Resolver sensor sine signal = sin Θ × sin ωt (1)
Resolver sensor cosine signal = cos Θ × sin ωt (2) where Θ = resolver shaft angle and ω = excitation frequency applied at R1-R2.
The main objective of the RDC architecture is to calculate the rotation angle (Θ) and the velocity of the resolver shaft.
Another key capability that we can achieve with this architecture, besides the advantage of using comparators at the input to reject any common-mode noise and to avoid the oversampling noise effects of the delta sigma ADC architecture, is the AFE automatic offset correction feature. The AFE helps to correct the offset drift of the AFE components, such as input amplifiers in the signal-conditioning stage.
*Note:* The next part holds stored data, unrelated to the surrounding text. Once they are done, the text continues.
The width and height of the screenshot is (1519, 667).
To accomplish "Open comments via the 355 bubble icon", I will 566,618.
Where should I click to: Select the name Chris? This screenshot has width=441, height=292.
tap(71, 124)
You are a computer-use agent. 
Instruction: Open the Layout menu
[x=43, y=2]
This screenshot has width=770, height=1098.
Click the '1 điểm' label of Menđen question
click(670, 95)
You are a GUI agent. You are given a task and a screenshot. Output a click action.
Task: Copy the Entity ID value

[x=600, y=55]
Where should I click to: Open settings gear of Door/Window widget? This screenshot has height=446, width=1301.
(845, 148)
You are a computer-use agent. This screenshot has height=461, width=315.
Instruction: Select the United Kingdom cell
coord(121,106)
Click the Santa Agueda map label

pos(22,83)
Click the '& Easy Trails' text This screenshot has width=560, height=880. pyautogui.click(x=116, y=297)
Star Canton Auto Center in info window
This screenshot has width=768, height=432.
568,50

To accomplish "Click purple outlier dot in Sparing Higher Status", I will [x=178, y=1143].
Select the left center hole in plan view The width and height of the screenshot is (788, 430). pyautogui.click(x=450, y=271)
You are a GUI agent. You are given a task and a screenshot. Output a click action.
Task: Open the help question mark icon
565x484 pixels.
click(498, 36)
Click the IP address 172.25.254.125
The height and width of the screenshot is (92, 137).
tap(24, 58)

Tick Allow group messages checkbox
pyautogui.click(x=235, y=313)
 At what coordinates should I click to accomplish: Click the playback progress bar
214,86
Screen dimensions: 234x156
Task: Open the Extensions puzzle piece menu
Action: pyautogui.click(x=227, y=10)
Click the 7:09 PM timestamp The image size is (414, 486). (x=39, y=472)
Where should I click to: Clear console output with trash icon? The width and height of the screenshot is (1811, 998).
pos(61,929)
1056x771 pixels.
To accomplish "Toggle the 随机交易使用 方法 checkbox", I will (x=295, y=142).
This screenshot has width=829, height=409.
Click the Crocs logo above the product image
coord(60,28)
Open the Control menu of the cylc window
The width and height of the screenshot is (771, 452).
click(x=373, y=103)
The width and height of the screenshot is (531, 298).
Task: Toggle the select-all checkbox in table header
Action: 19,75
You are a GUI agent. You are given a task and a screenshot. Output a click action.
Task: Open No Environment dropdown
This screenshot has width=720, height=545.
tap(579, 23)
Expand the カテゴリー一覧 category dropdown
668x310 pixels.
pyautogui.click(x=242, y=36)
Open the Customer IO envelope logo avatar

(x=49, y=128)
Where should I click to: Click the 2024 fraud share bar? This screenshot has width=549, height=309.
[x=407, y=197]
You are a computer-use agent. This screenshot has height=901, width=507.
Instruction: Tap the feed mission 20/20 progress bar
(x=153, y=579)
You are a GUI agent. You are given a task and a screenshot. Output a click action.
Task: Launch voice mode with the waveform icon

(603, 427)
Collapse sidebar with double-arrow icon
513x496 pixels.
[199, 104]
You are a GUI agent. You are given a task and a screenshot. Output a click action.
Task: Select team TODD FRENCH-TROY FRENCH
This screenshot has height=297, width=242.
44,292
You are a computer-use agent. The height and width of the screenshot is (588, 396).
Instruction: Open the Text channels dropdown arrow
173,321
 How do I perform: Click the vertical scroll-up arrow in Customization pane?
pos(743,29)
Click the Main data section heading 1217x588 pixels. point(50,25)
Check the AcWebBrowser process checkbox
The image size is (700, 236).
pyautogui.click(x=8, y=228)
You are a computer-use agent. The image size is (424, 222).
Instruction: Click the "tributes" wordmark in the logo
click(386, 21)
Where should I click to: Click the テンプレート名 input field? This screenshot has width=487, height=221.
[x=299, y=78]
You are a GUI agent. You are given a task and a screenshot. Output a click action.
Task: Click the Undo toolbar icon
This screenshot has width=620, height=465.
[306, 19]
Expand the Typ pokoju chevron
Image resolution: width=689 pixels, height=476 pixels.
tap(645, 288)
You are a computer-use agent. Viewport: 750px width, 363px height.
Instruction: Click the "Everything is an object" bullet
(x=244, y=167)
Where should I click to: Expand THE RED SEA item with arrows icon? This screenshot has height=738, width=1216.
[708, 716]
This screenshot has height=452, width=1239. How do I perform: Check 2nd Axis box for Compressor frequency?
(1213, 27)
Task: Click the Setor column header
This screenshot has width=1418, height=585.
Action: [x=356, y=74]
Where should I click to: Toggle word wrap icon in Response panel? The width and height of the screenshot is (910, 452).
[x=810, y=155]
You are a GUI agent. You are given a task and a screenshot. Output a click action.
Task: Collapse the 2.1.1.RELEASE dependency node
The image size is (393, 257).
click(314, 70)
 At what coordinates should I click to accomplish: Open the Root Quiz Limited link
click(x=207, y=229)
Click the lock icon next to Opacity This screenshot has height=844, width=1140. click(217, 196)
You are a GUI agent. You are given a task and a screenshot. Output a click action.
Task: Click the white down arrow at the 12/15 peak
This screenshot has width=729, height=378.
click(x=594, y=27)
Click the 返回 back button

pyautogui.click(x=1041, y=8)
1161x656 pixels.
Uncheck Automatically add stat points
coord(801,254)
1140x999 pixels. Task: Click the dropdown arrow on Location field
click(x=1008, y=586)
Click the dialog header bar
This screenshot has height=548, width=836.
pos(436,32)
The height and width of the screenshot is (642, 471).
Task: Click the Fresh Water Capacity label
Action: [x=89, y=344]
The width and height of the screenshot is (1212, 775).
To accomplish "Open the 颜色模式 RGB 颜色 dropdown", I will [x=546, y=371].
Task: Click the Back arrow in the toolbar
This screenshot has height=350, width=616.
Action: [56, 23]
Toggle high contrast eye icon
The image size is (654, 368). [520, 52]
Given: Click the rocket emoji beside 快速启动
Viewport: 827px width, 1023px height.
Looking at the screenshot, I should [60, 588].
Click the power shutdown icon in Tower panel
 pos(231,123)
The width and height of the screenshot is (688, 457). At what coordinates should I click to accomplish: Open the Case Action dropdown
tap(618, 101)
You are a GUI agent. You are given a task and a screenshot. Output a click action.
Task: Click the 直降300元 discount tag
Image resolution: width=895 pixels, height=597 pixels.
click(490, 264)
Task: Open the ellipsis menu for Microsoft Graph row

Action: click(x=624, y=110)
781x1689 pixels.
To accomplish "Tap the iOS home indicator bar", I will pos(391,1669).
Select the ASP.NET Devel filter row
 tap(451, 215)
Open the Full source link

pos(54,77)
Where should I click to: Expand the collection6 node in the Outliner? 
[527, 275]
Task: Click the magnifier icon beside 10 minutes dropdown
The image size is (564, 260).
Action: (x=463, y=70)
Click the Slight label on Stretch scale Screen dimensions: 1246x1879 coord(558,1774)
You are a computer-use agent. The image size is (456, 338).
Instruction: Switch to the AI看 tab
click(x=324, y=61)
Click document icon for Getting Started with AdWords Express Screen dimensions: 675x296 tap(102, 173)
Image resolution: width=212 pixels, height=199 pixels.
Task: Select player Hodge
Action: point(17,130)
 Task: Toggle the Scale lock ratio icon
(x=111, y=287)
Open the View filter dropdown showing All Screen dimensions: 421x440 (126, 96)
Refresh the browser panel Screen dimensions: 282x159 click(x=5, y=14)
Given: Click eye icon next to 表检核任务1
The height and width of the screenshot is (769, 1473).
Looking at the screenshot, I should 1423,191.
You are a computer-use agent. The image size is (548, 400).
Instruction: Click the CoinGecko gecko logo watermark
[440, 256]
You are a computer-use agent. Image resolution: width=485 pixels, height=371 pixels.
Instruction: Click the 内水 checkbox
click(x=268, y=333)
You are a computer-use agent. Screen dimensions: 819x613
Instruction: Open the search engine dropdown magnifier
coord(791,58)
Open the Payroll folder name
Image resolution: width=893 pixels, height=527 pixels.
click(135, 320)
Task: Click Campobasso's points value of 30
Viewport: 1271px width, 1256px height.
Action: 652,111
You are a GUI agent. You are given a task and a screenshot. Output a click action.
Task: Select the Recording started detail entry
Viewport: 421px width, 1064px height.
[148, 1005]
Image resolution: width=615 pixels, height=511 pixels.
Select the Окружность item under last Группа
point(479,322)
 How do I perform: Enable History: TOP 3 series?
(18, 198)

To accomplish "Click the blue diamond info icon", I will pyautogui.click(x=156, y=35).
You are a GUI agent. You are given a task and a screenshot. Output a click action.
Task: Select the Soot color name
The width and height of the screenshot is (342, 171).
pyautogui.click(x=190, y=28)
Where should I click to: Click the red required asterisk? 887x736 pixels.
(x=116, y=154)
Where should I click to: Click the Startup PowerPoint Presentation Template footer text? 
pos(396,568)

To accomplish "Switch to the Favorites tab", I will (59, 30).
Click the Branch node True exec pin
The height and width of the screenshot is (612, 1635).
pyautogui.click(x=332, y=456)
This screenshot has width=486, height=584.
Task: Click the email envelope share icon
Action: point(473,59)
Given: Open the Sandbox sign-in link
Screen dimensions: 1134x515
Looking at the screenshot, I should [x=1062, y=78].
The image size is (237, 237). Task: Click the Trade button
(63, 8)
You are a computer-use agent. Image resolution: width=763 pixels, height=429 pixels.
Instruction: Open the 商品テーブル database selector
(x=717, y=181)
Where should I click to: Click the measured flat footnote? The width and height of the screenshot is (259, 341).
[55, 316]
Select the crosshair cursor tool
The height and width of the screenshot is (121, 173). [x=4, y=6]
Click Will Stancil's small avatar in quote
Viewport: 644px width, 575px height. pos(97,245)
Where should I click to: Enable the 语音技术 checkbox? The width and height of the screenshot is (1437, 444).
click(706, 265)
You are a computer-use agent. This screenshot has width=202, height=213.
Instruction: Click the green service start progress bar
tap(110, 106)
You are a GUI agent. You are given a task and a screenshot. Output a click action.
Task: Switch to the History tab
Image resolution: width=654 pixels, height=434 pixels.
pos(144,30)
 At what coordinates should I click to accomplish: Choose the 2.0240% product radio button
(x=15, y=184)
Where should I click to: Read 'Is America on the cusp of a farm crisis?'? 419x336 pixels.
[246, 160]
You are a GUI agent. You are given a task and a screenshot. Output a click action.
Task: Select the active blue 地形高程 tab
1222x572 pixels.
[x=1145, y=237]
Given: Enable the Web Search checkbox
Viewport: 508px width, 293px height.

On the system level, AFE offset correction helps to maintain accurate control of the motor control algorithm, irrespective of changes in temperature. The sine and cosine output signals coming from the resolver are relatively small in magnitude, and the amplifier offset drift with temperature and so on must be measured and removed from the AFE amplifiers to ensure correct operation. The offset process occurs on every device power-up when the device enters diagnostics state and then every 100 ms while the device is operating in the normal state. Note that during the time-period for automatic offset correction (around 200-400 µs), the output of an AFE, such as the PGA411-Q1 device, is held at the last good value before the procedure began.
The temperature inside the car/industrial environment, especially where the motor control printed circuit board (PCB) is kept, can tend to increase quickly; hence, it is important to correct for the offset. This feature is implemented by shorting the inputs together and passing the signal through a comparator that goes into a digital circuit correcting the offset calibration.
With an input front-end architecture implemented with the delta sigma ADC that directly sample sine and cosine signals, offset calibration is hard to implement. The alternative architecture shown in Figure 4 is designed to take system operation in a noisy environment into consideration in order to mitigate the common-mode noise, which is a big concern for automotive and industrial applications.
The AFE offset calibration implemented in Figure 5 helps to improve system accuracy because the calibration circuit can correct for any offset drifts resulting from temperature and noise that couples from the insulated-gate bipolar transistor (IGBT) motor driver running in the same enclosure as the resolver control board. This is a common concern of automotive and industrial customers; hence, the purpose of the AFE offset calibration.
In the final application, during those 200-400 µs, the output will be kept at the last known previous state while the system is automatically corrected for offset. In the motor control board, microcontroller needs the motor / resolver position information once in every inverter switching cycle – which will depend on the driver switching frequency. The inverter can use the position information from the previous state to control the inverter and the board.
Conclusion
The architecture chosen for the resolver-to-digital converter can have a huge impact on harmonics, noise and system performance, given the resolver signals are small in amplitude (4/7 Vrms with typically a transformation ratio <0.5). An example where this architecture is being implemented is in the PGA411-Q1, an RDC with integrated exciter amplifier and power supply. Hence, make sure you consider all possible ways in which different architectures for implementation of resolver-to-digital converters can impact your system.